- _DIRECTIONS FOR THIS TASK_: Can you repeat each of the entries below word for word, leaving the pictures out of your answer?
** Start of INFORMATION SUPPLIED **
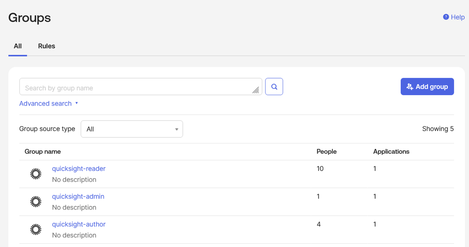This screenshot has width=469, height=247.
Task: Click the quicksight-admin group icon
Action: click(x=36, y=202)
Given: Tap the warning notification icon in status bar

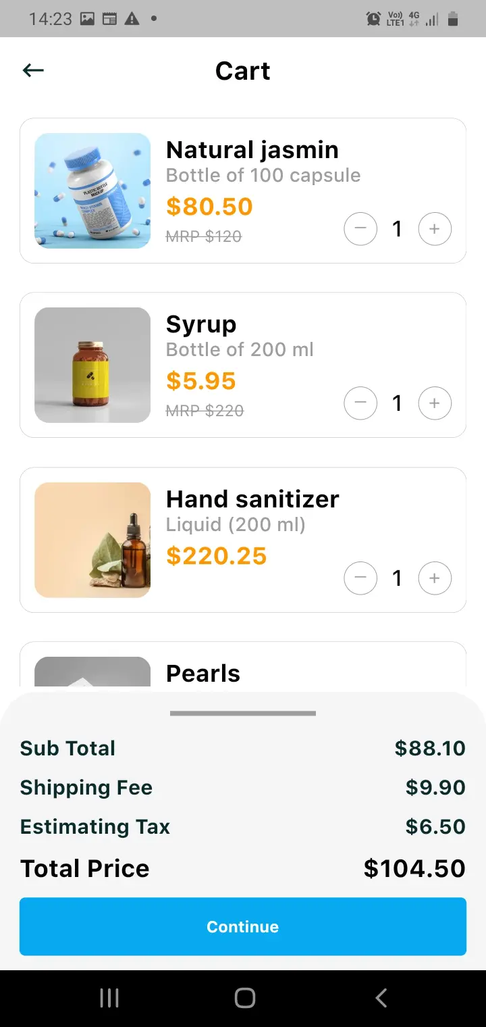Looking at the screenshot, I should click(132, 19).
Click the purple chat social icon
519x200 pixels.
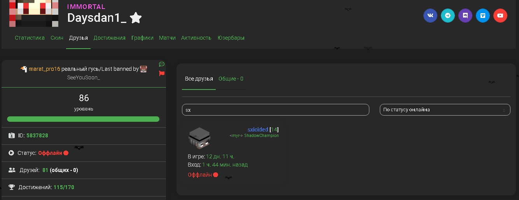[465, 16]
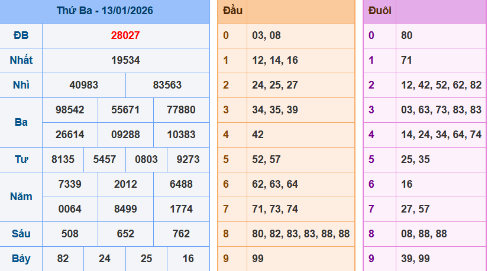
Task: Click the Ba prize number 55671
Action: [x=125, y=110]
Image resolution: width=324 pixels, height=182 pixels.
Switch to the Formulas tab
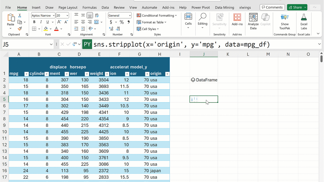(x=89, y=7)
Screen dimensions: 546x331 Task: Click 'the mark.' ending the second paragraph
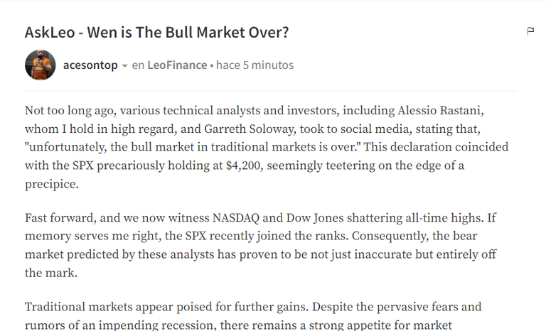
** End of INFORMATION SUPPLIED **
- _WRITTEN REPLY_:
This screenshot has width=469, height=247.
Task: Click the quicksight-admin group icon
Action: click(x=36, y=202)
Given: Tap the warning notification icon in status bar

Looking at the screenshot, I should click(132, 19).
Click the purple chat social icon
519x200 pixels.
[465, 16]
Task: Click the Ba prize number 55671
Action: [x=125, y=110]
Image resolution: width=324 pixels, height=182 pixels.
Switch to the Formulas tab
(x=89, y=7)
Screen dimensions: 546x331 Task: Click 'the mark.' ending the second paragraph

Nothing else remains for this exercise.